[Start Records for the task]
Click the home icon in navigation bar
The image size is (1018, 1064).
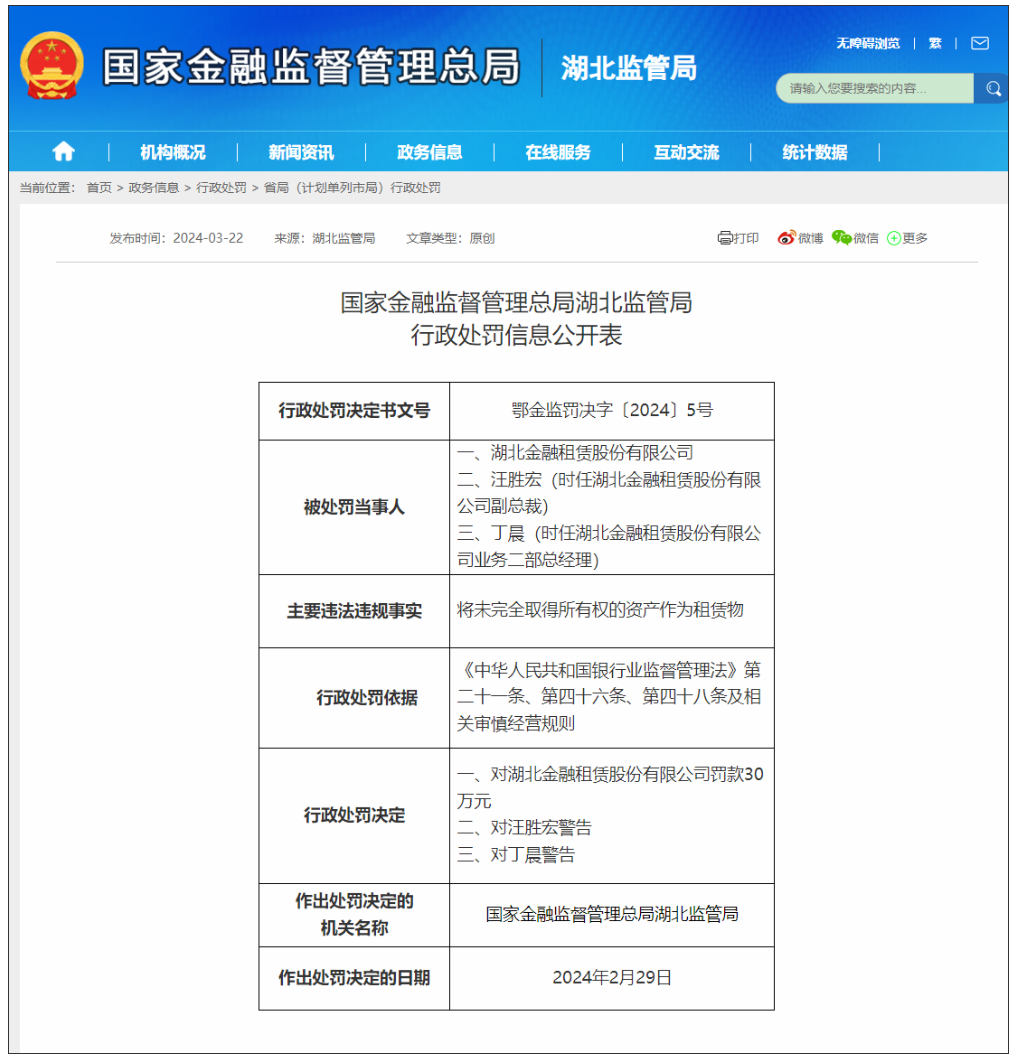click(63, 151)
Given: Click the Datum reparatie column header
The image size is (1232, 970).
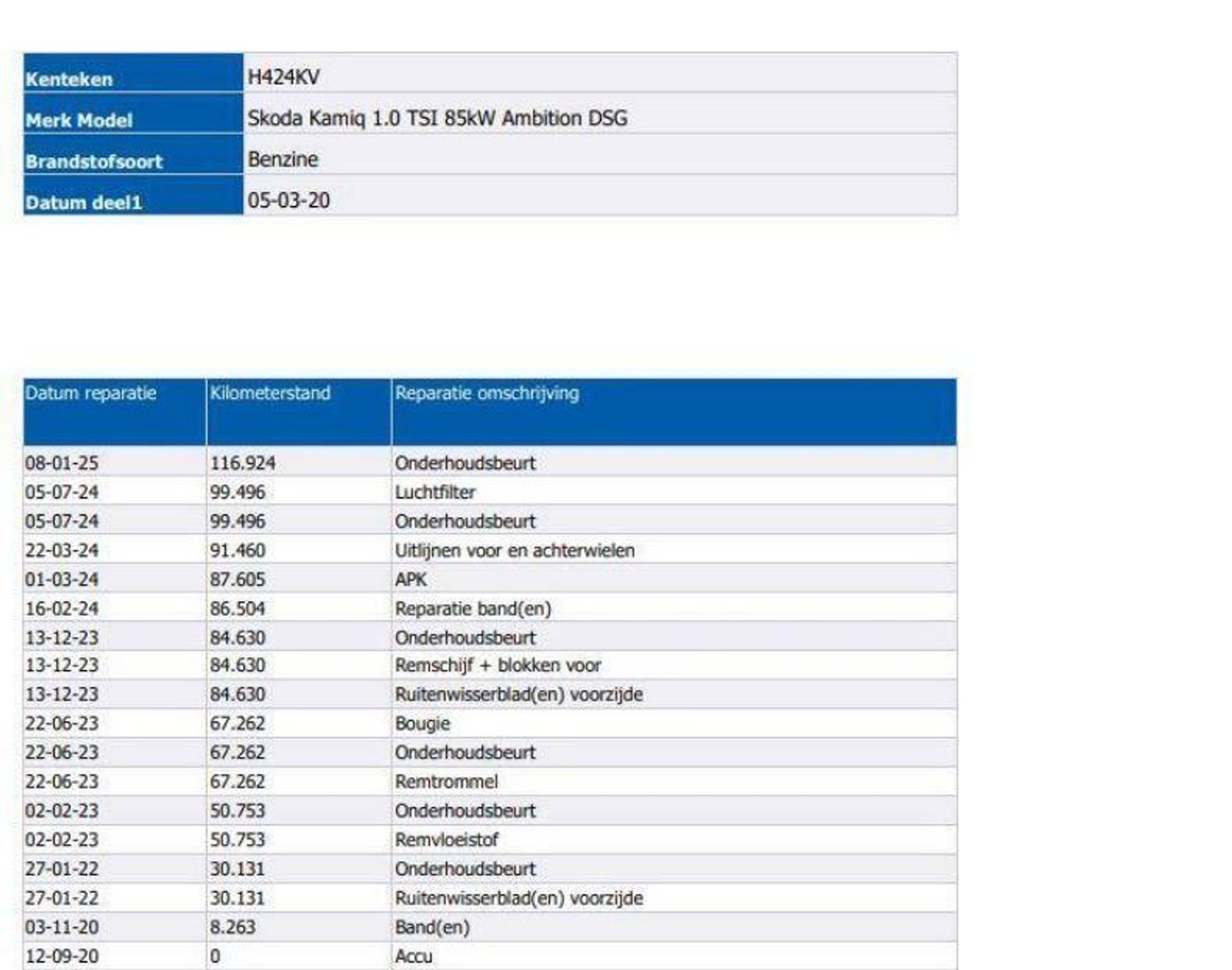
[End Records for the task]
_Instruction_
Can you copy every line of the items above word for word, leaving the pictures out?

_Expected answer_
Click the home icon in navigation bar
The image size is (1018, 1064).
click(63, 151)
Given: Click the Datum reparatie column header
The image size is (1232, 970).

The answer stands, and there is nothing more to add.